YOUR TASK =>
Only the lines below between the one holding "Where should I click to: Open the three-dot" and the one holding "You are a computer-use agent. The", inclusive, are to be reproduced word for word; the pictures are to be left out.
MATERIAL SHOWN Start Marker
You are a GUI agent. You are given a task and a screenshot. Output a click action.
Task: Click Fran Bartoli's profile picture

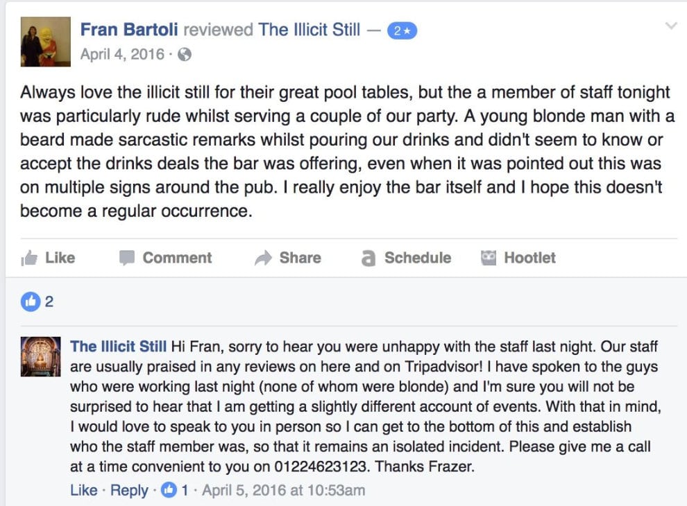point(45,41)
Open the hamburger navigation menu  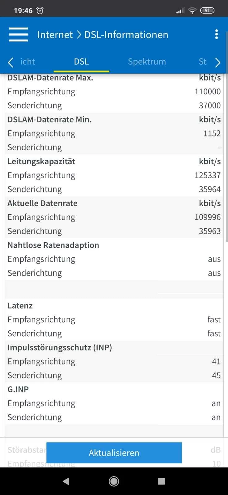[x=19, y=34]
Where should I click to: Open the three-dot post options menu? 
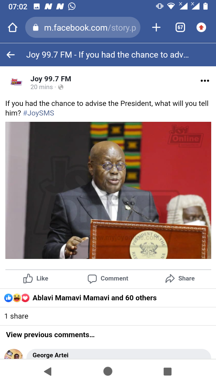[x=205, y=81]
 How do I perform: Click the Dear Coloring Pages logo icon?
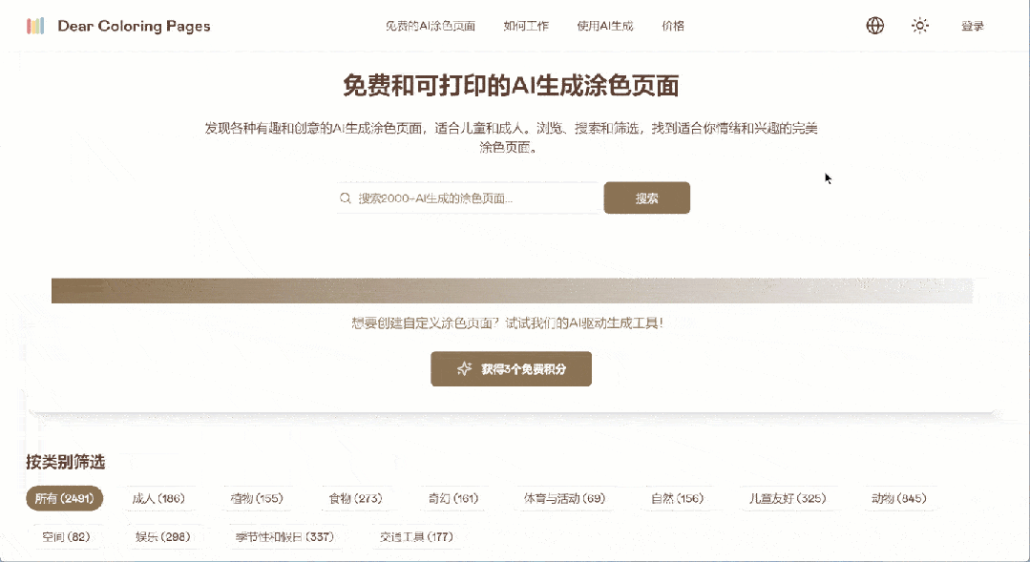(37, 26)
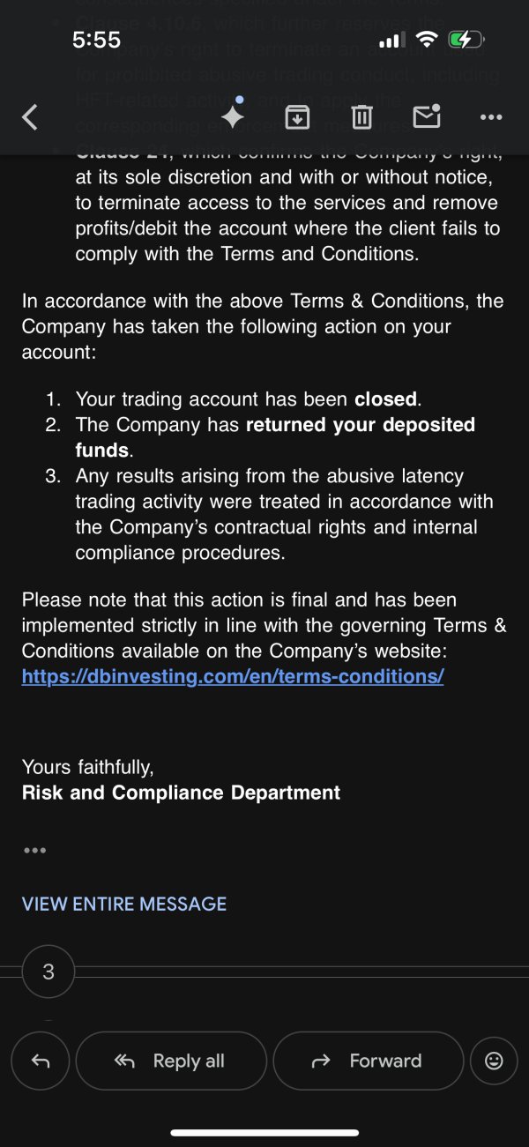Delete the email using the trash icon

[361, 116]
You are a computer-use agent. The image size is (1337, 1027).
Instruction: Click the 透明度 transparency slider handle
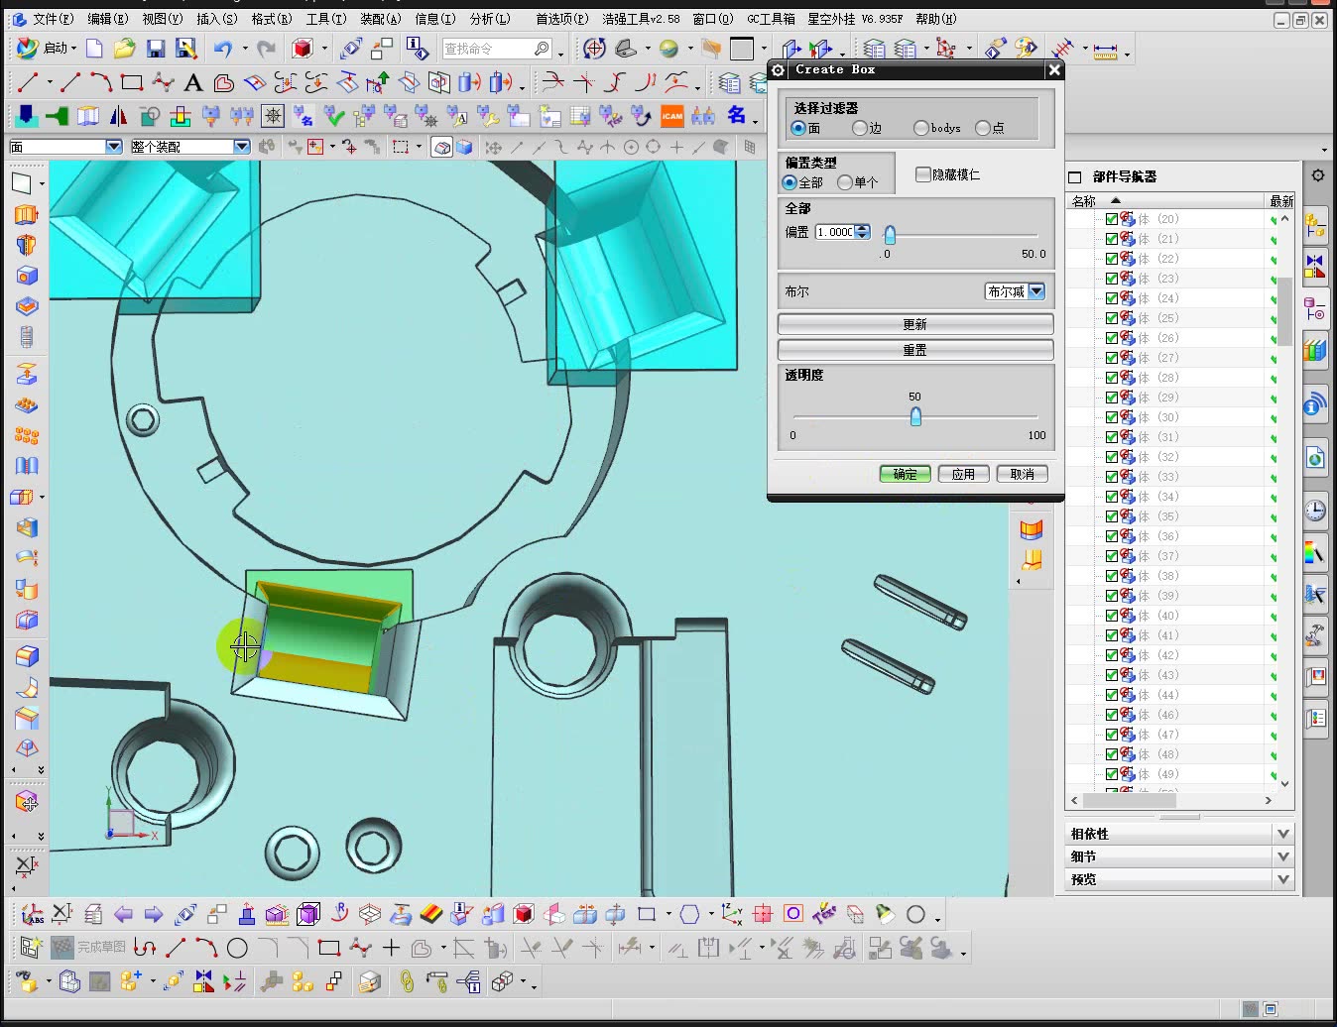click(915, 417)
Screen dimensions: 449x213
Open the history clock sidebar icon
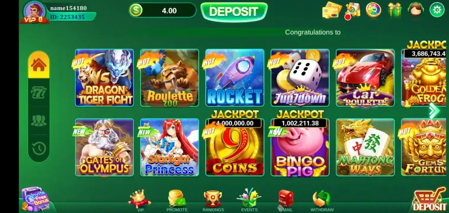pos(39,148)
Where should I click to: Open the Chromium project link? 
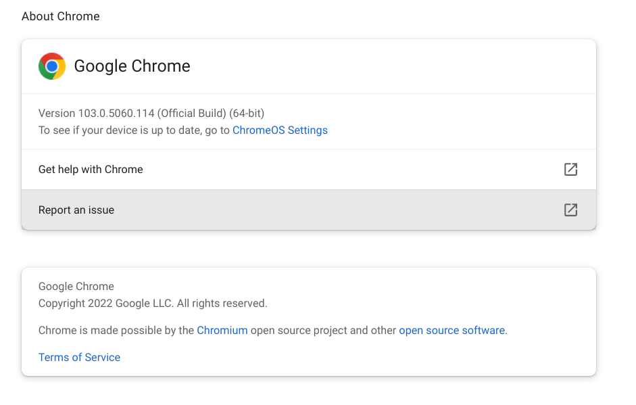(x=222, y=331)
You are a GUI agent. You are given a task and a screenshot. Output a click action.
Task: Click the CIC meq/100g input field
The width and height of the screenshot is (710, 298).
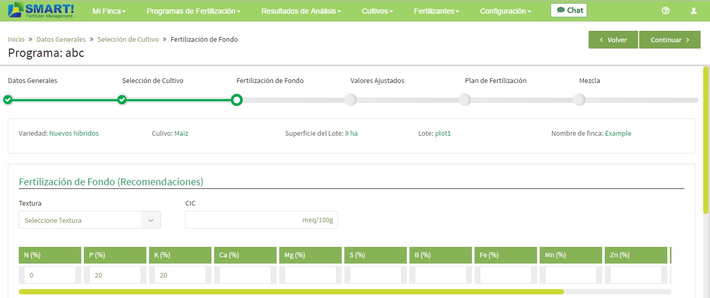coord(261,220)
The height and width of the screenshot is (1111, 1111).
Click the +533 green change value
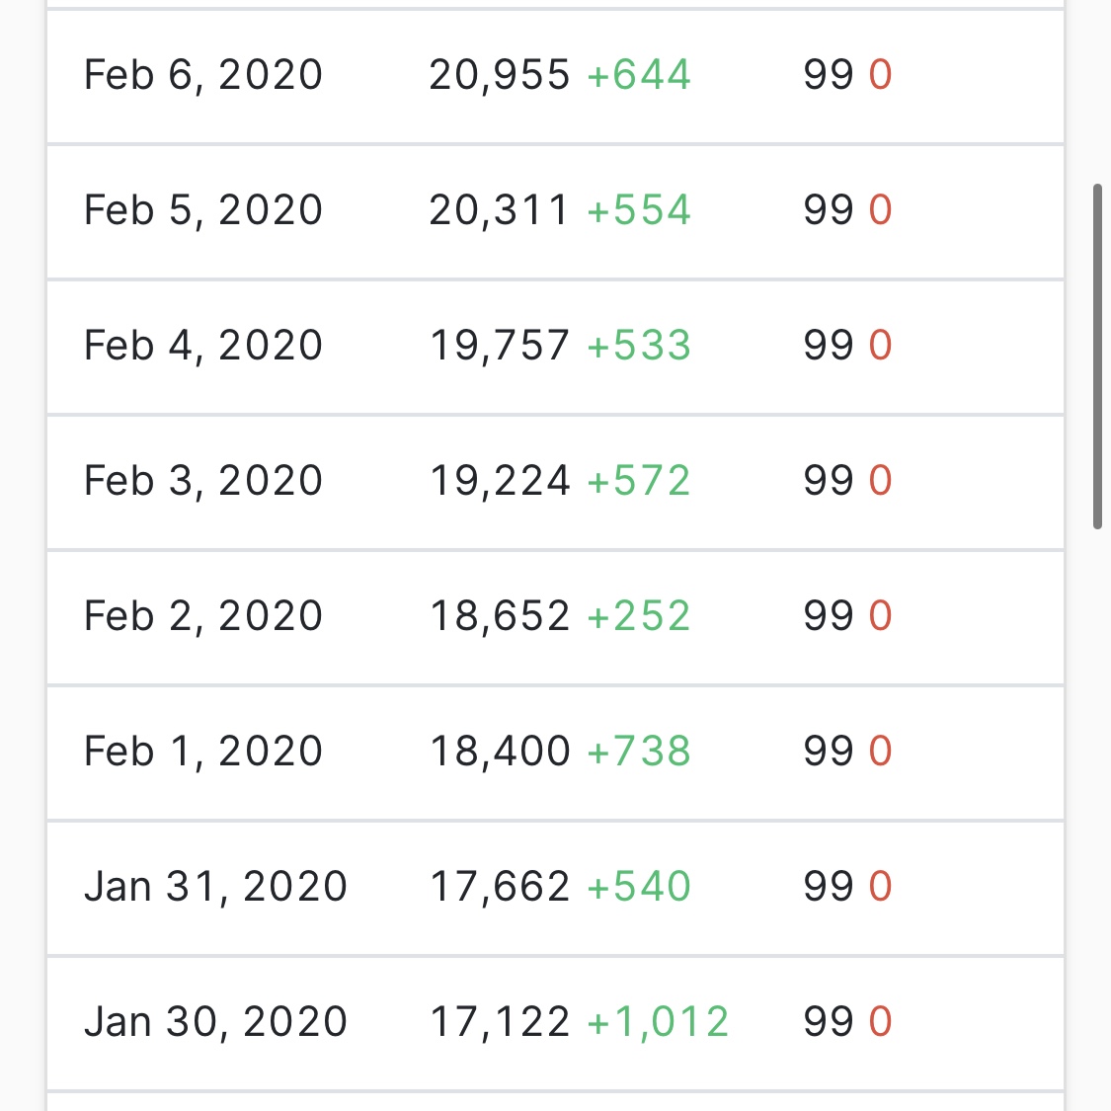[638, 346]
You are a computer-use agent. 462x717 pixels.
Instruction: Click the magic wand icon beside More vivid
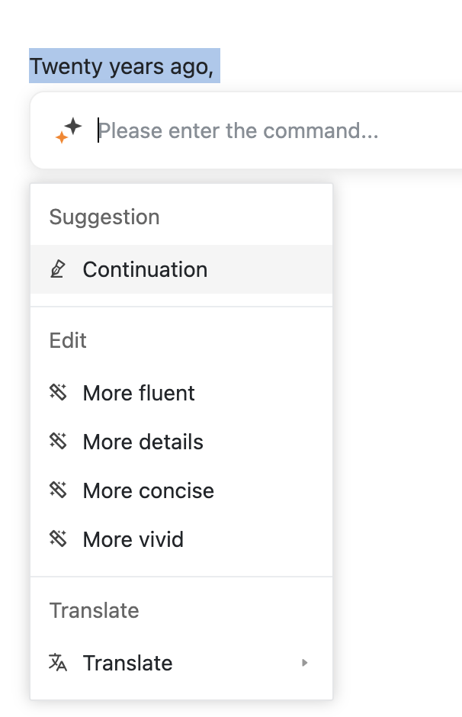pyautogui.click(x=58, y=539)
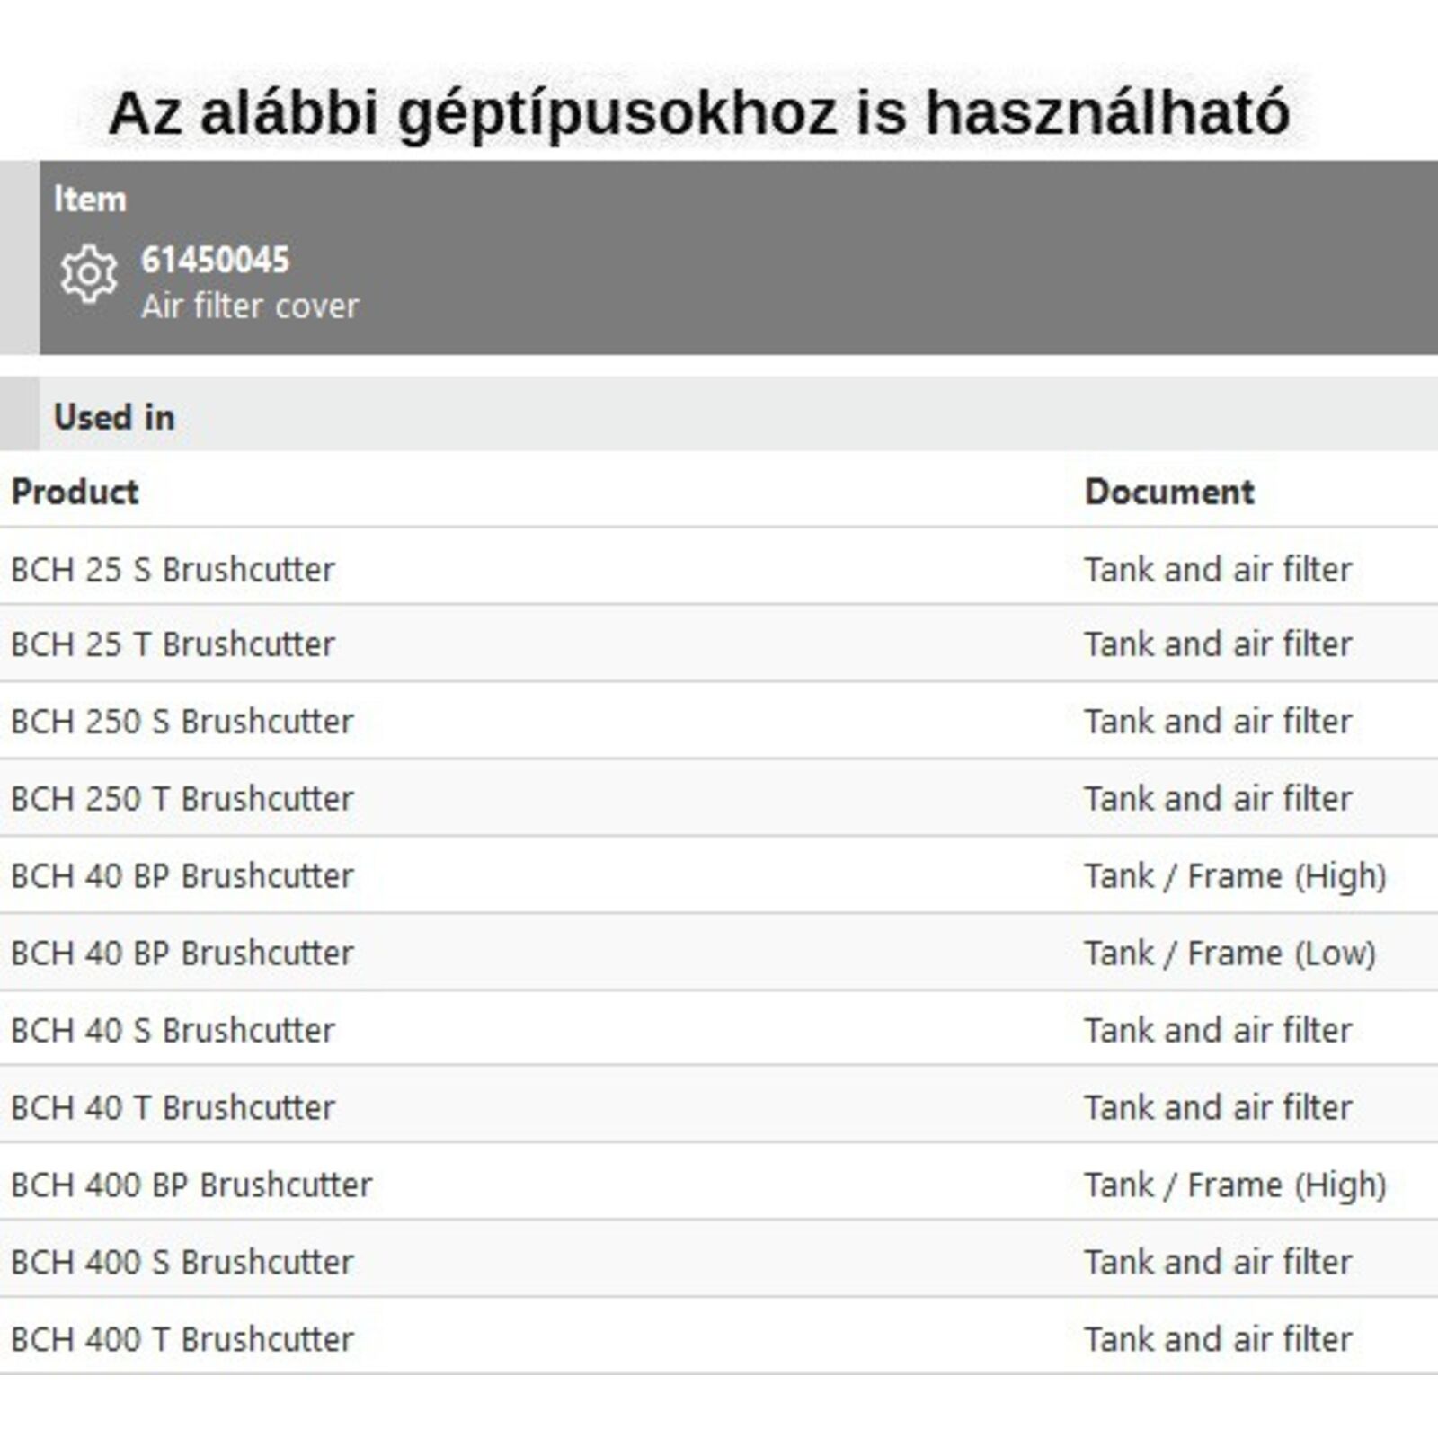
Task: Click the gear icon beside item 61450045
Action: click(x=88, y=273)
MATERIAL SHOWN End Marker
SOLUTION FOR THIS PROBLEM =>
Where should I click to: Open the three-dot post options menu? 
[x=205, y=81]
 How do I perform: Click the Dear Coloring Pages logo icon?
(37, 26)
Delete the email using the trash icon

[361, 116]
You are a computer-use agent. The image size is (1337, 1027).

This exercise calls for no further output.